> [Required action]
Provide again, from the entries below, every line from the one containing "Select the 'Deferred" through the one containing "Switch to the Social", exactly as written, and no other line.

> [Raw data]
☆ ☆ ☆ ☆ ☆
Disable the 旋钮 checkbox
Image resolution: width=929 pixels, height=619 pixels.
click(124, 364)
☆ ☆ ☆ ☆ ☆
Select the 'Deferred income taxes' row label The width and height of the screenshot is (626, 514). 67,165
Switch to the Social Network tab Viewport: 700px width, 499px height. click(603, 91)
☆ ☆ ☆ ☆ ☆
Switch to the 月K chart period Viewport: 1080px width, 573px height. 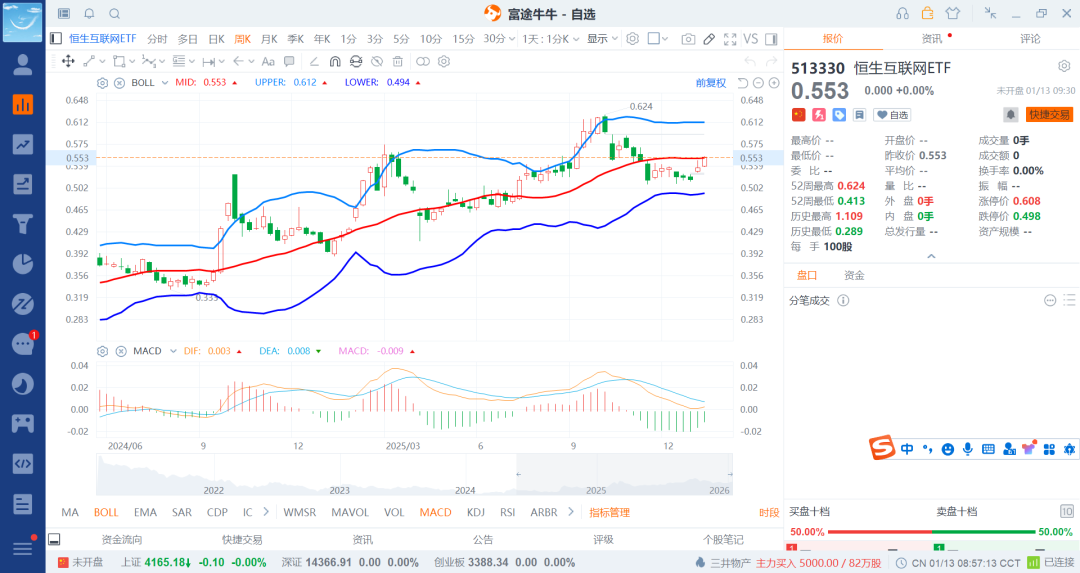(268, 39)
☆ ☆ ☆ ☆ ☆
> [Answer area]
Select the 'Deferred income taxes' row label The width and height of the screenshot is (626, 514). 67,165
Switch to the Social Network tab Viewport: 700px width, 499px height. click(603, 91)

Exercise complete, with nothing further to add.